Inspired by Adrian Colyer's the morning paper series, Fabian Giesen's papers I like posts and the Papers we love talks I decided to start writing posts about interesting papers I read.
Pat Helland's Immutability Changes Everything describes why we need immutability and how adopting it now that storage and computational power make it affordable.
The key concept around immutability is append only computing: observed facts are recorded and kept forever while the results that can derived from their analysis are computed on demand.
Is this new?
It's interesting the this isn't a completely new concept.
A well known example is accounting, which is entirely based on an append only record of transaction.
Accountants don't use erasers or they go to jail.
Pre-telephone "distributed systems" are another historical example.
Messages used to be logged in forms consisting in append only section so that all the participants always had access to the full message history.
DataSets and Big Data
The paper define DataSets as a fixed and (semantically) immutable collection of data with a unique identifier.
Immutability is especially important when dealing with Big Data.
If the amount of that that needs to be processed requires distribution, the only sane way to deal with it is to guarantee that it won't change.
This enable idempotent functional calculations, which can be distributed and that can adopt a let it fail approach: if something fails it's ok, it will be restarted.
It's important to note that the requirement is for immutability to be semantic: as long as we don't change the content, we can choose to physically arrange the data the way we want.
This allows us to organize the data in the most efficient way for the task and we can also have multiple different representation of the same DataSet.
Normalization is very important in a database designed for update.
The only reason to normalize immutable DataSets may be to reduce the storage necessity for them.
Immutability and evolving data
Sometimes we want to keep track of the evolution of some data.
We can do that in an immutable way, but we need to keep track of all the changes.
One way to do that is to keep track of version history.
This can be done in a strongly consistent way (linear version history) in an eventual consistent way (directed acyclic graph of version history, like what you usually work with in Git).
Versioning techniques have also been adopted to improve the performance of database systems.
With multi-version concurrency control updates don't overwrite existing data.
Instead, they create a new, isolated, version.
This technique has been adopted to allow concurrent access to a database by different transaction while protecting them from observing inconsistent data.

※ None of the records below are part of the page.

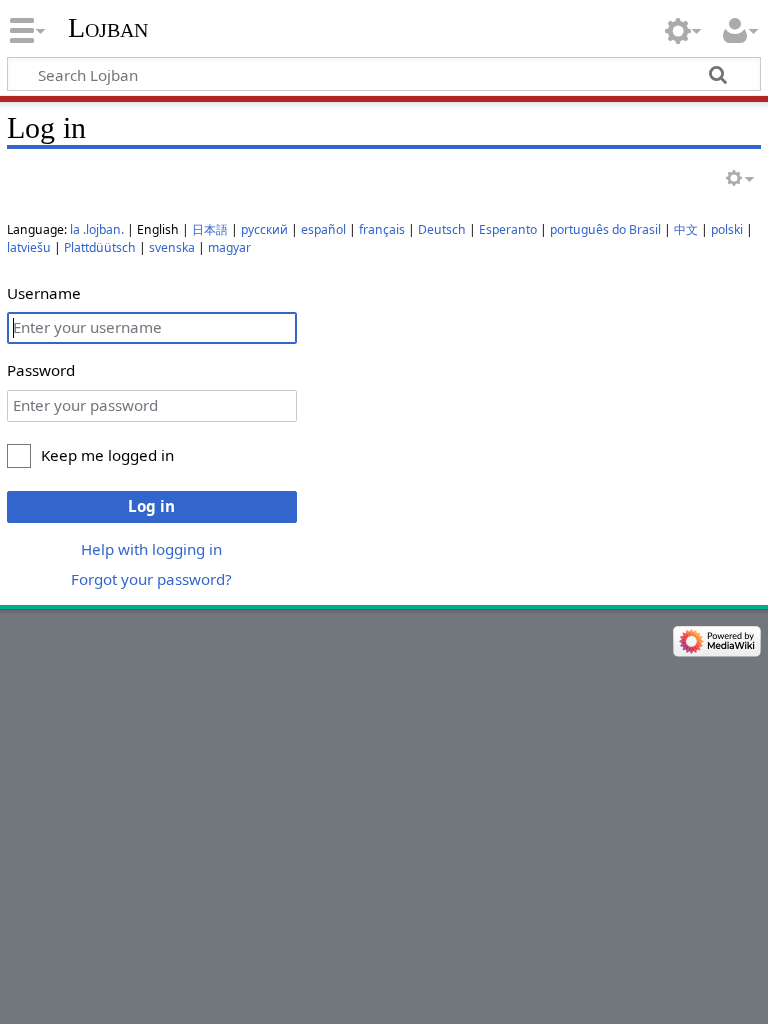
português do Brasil (605, 229)
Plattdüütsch (100, 247)
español (323, 229)
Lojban (108, 27)
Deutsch (442, 229)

A log-structured merge-tree records changes by appending them to a log.
This allows for very efficient insertions but would required to keep the whole history around forever and it would cause read performance to be poor.
To get around this, periodically the log gets compacted removing duplicates and reorganizing the data for more efficient reads.

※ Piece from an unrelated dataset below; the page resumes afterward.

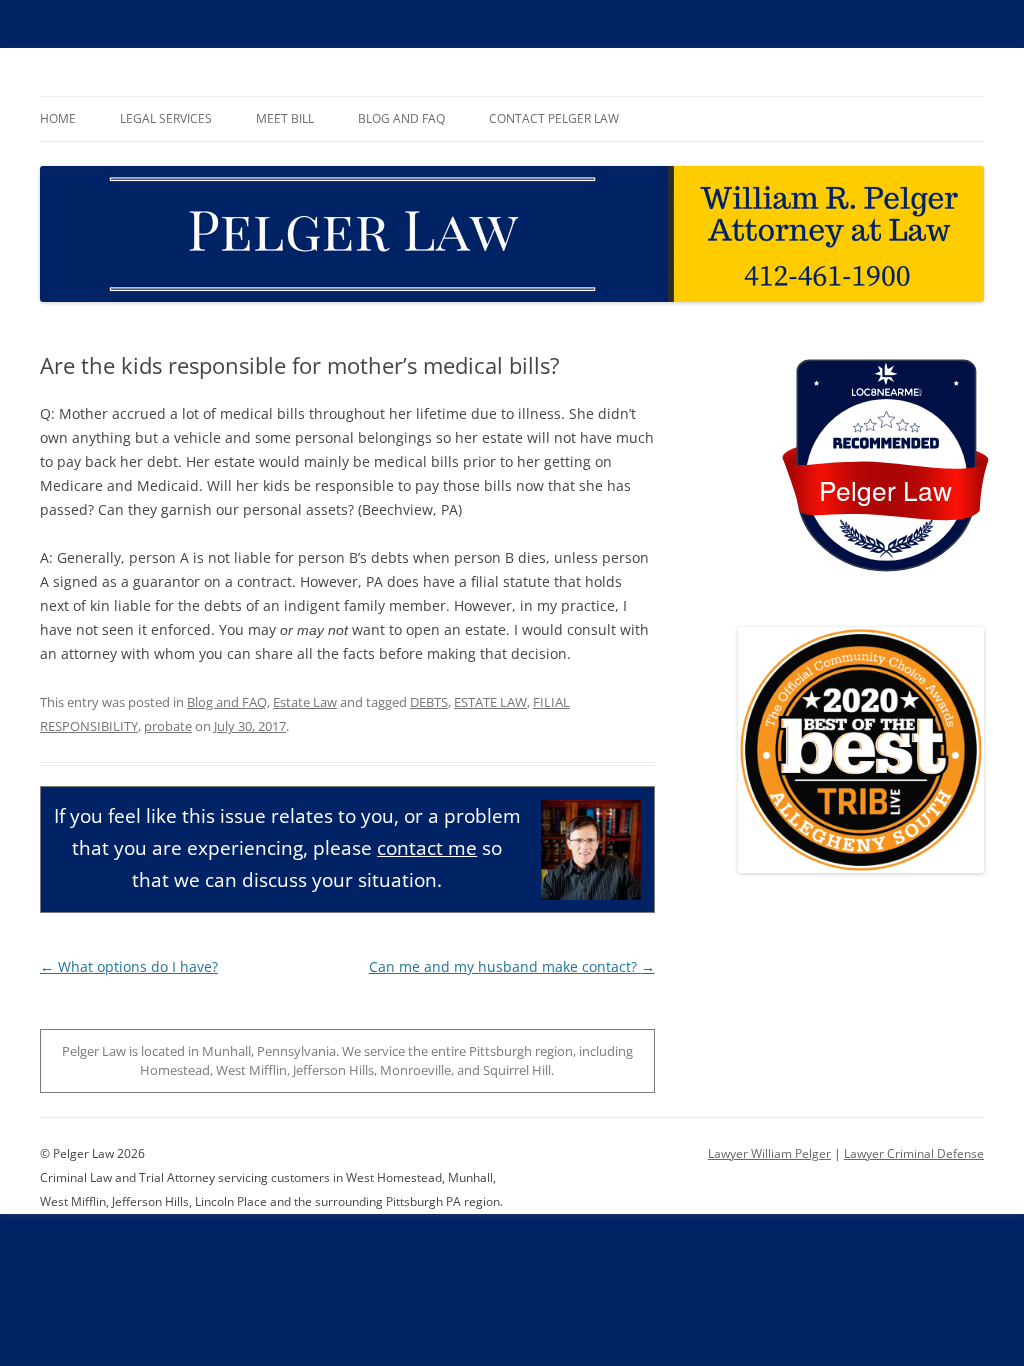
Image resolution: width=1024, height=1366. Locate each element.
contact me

Immutability in file-systems
Immutable data has been widely employed to file-systems too.
Log-structured file-system treats the disk as a circular log.
This gives very good write performance (especially on magnetic disks) and it offers features like snapshotting and easy recovery from crashes.
Of course, this is not free: as the disk becomes full there is the need to reclaim the blocks that don't contain useful information anymore to make space for new data.
Distributed file-systems like GFS and HDFS exploit immutability to achieve high availability.
Files are composed of immutable blocks and they have a single writer.
With this design, block-level replication is possible without the need of worry about update anomalies.
Immutability in distributed systems
Immutability provides benefit even when working with a distributed datastore using consistent hashing.
If data is mutable we need to settle for eventual consistency while rebalancing.
With immutable data we don't need to worry about stale versions present in different nodes.
If a node has some information, that's the only value it will ever assume.
SSD wear leveling algorithms treat blocks as immutable and use copy-on-write to spread more evenly the writes across the whole unit.
Hard disks embrace immutability with an approach similar to log-structured file-systems improve performance and be able to operate at higher density.
The dark sides
Immutability is very useful but it isn't a silver bullet.
Embracing it requires us to do some trade-offs.
Denormalization increases the amount of storage required.
Copy-on-write increases disk activity, in a phenomenon called write amplification.
It's important to keep this in mind when designing a system.